What you should do: Look for the string "Door" in the listing. Copy each line that has it.

Records for the task:
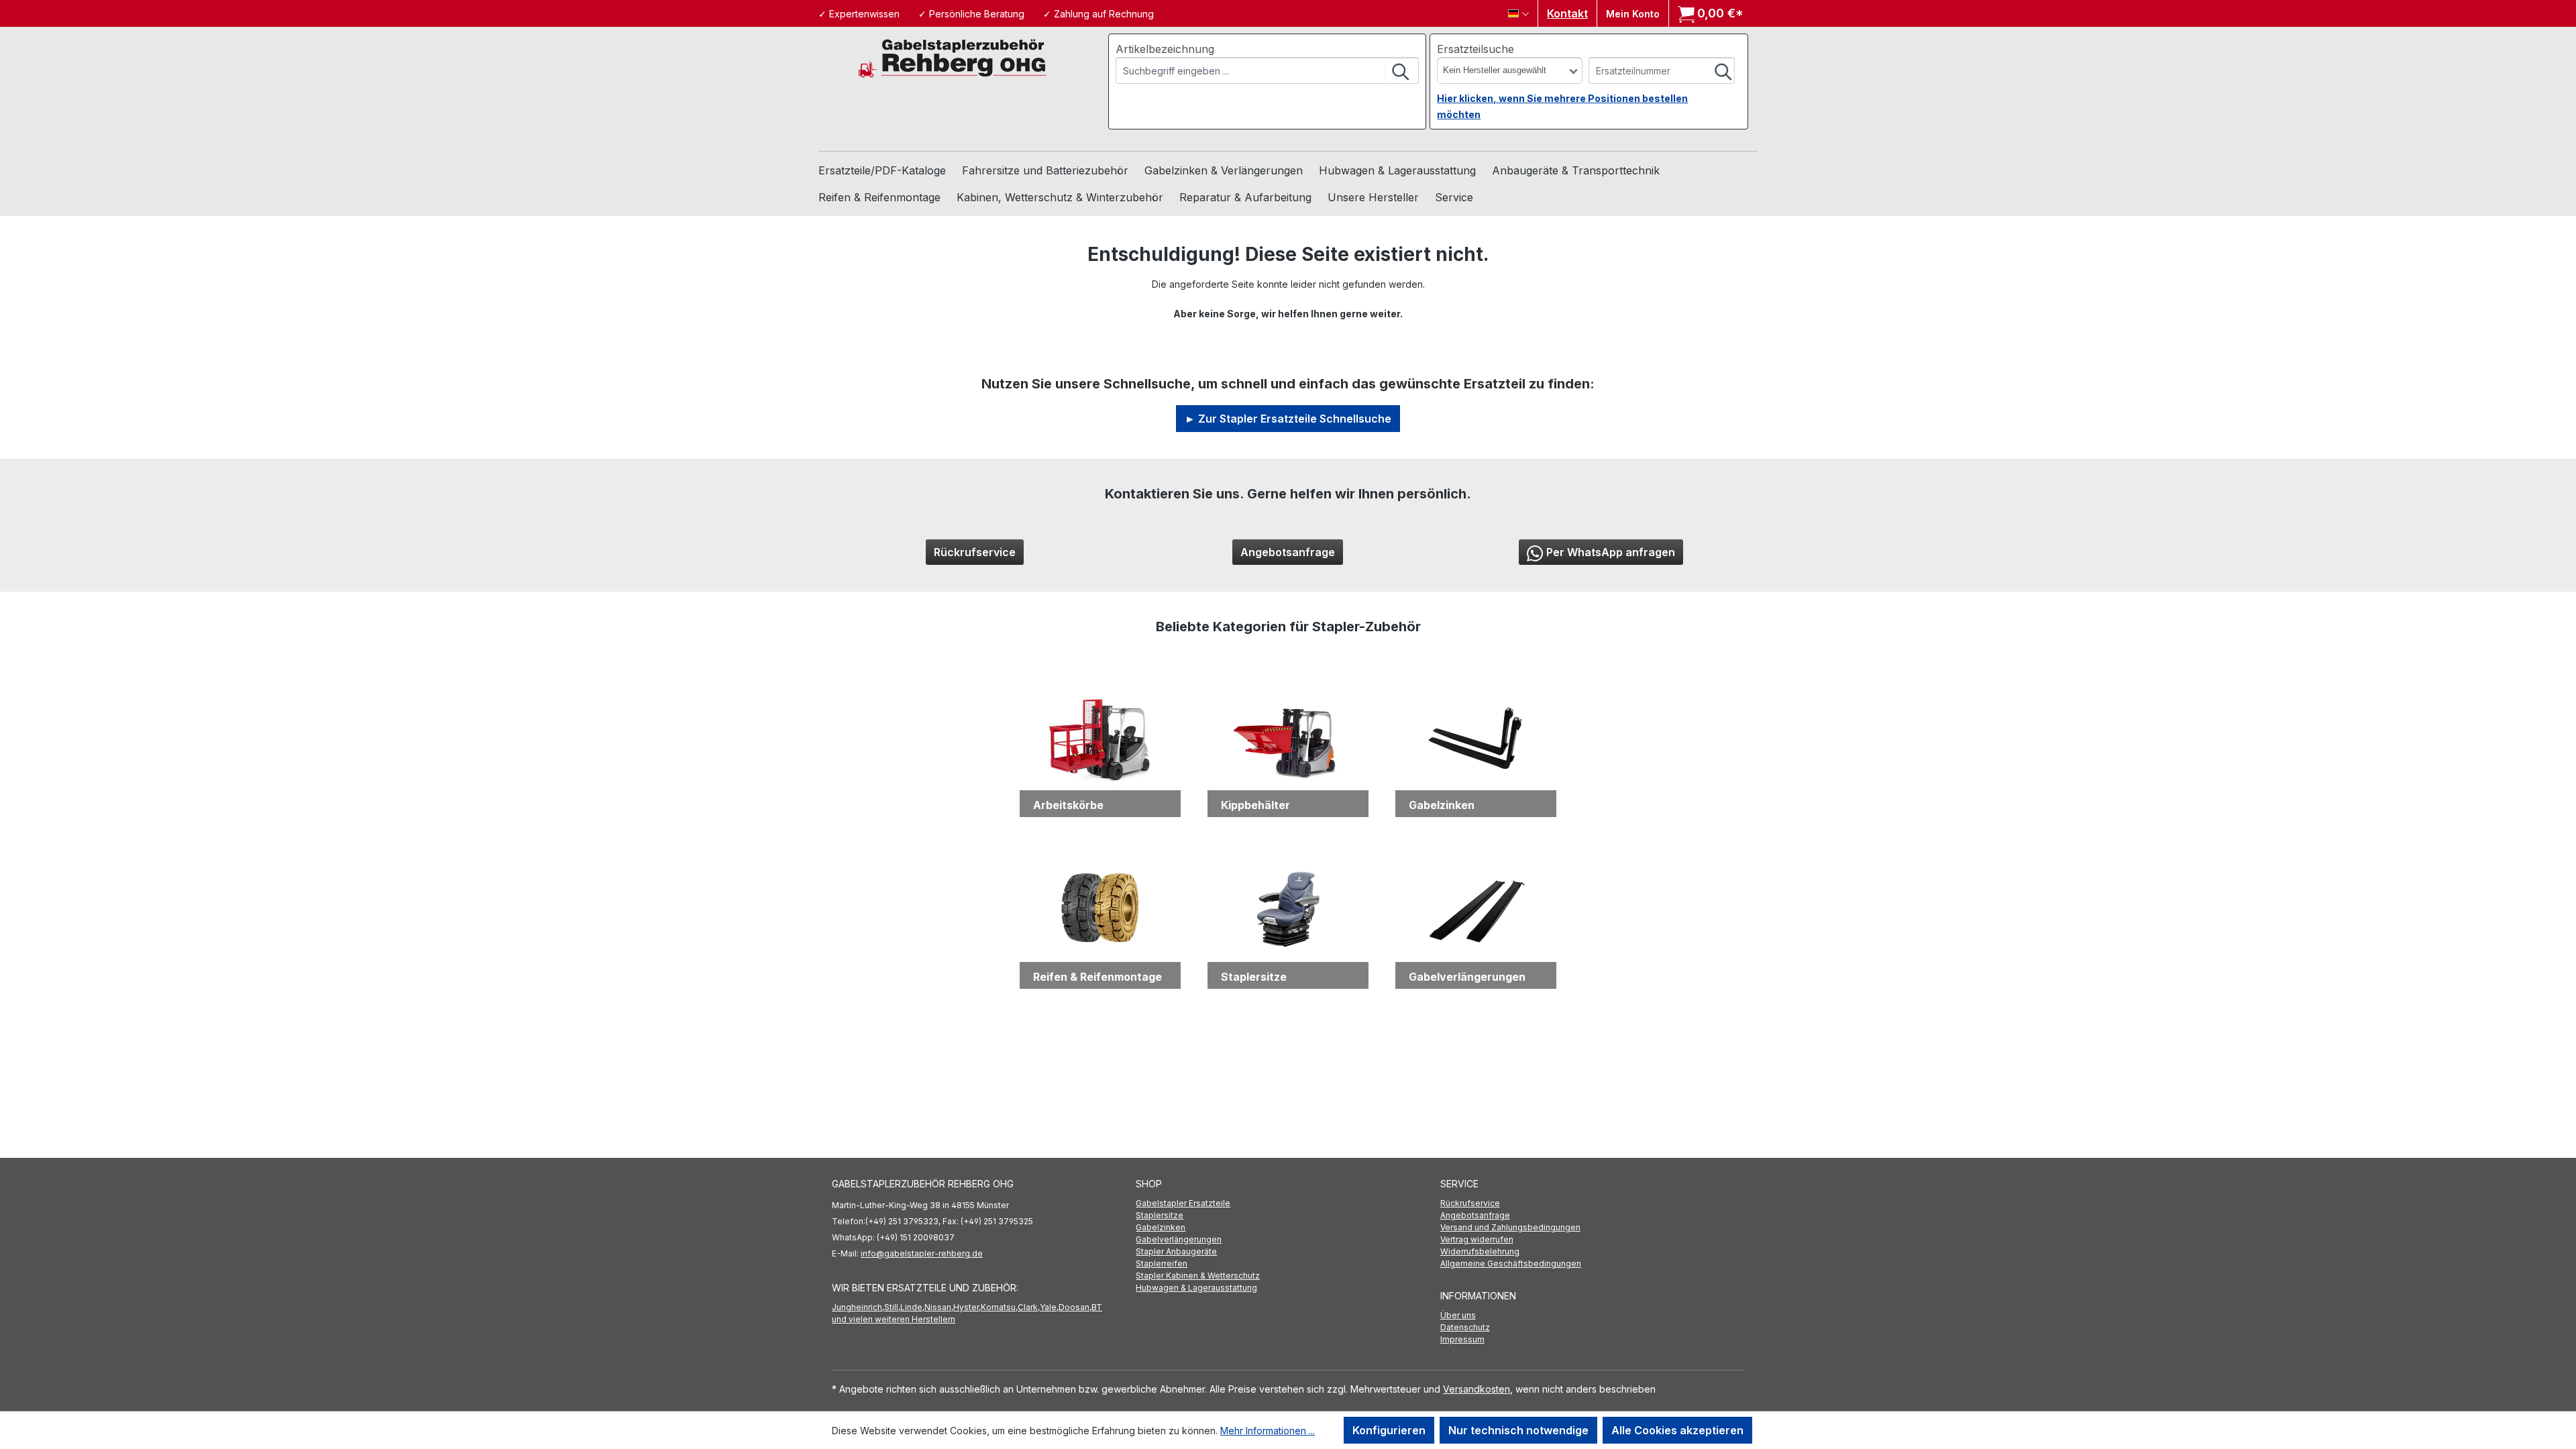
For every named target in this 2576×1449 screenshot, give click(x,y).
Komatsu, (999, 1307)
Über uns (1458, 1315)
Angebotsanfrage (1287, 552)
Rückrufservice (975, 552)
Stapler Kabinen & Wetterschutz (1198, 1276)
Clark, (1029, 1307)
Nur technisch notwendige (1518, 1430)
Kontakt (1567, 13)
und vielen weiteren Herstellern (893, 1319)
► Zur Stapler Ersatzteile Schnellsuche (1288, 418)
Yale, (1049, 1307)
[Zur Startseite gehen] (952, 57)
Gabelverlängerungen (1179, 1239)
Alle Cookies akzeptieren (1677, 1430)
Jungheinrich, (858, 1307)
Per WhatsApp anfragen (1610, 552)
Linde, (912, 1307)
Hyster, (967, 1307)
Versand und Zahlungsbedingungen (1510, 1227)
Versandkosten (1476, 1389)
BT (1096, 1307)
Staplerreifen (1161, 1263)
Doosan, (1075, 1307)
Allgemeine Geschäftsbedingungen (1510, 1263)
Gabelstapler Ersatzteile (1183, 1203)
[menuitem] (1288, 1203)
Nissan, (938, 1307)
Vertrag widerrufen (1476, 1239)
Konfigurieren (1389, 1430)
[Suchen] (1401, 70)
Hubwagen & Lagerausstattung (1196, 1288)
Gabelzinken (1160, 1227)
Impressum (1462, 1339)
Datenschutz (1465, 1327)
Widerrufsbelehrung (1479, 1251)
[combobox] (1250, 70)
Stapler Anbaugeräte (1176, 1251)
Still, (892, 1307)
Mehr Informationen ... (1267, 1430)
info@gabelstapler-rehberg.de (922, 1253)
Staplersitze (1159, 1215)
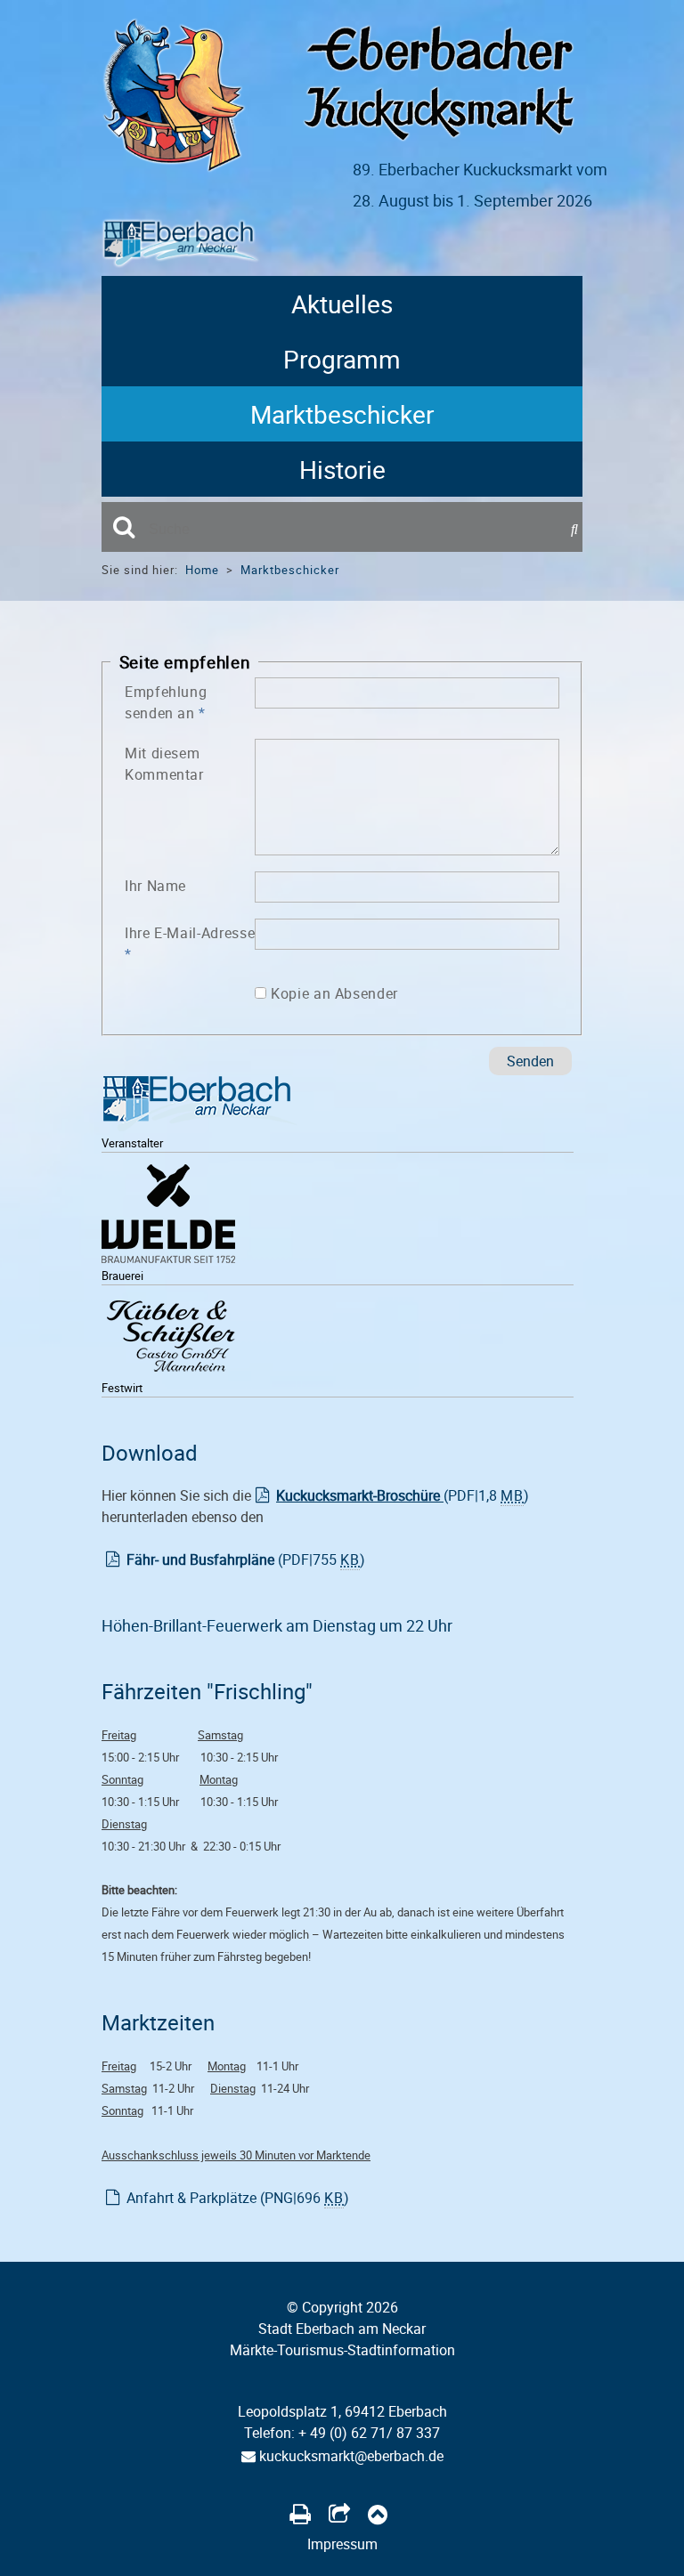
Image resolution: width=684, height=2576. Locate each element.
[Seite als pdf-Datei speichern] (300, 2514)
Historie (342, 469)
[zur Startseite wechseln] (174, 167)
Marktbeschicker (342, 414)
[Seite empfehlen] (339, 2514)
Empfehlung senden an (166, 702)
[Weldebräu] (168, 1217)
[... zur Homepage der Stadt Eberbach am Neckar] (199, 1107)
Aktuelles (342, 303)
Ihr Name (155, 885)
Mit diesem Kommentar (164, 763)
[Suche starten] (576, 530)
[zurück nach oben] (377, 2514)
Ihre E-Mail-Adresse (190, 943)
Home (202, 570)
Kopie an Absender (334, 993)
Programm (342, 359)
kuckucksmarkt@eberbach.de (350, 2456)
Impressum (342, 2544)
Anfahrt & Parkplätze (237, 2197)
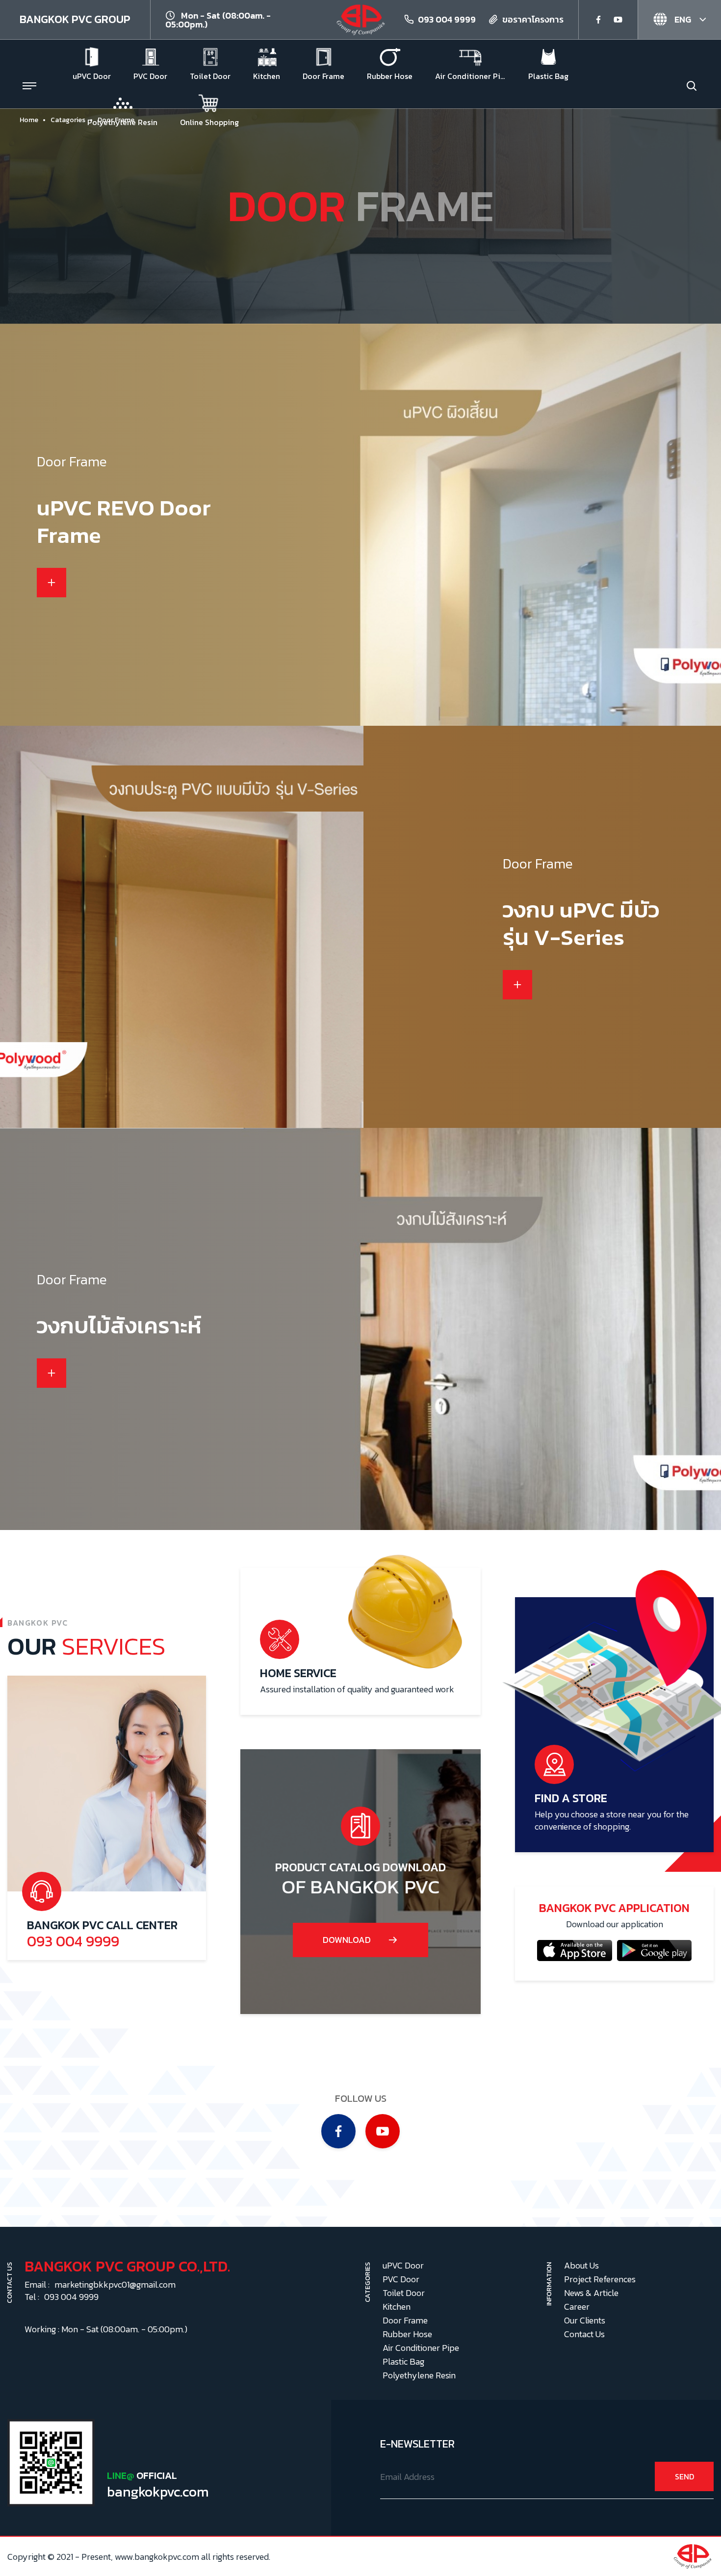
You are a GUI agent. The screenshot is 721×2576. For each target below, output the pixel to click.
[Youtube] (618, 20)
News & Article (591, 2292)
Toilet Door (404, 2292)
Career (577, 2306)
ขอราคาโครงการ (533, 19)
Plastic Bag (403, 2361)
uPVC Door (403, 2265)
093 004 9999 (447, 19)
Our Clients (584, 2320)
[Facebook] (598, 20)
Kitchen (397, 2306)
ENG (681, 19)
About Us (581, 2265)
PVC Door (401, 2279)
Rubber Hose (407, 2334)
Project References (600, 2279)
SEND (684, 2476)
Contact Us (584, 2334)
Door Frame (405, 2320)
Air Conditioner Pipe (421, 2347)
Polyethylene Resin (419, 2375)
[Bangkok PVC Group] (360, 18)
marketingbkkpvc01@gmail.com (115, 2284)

Result for this task:
Toilet Door (404, 2292)
uPVC Door (403, 2265)
PVC Door (401, 2279)
Door Frame (405, 2320)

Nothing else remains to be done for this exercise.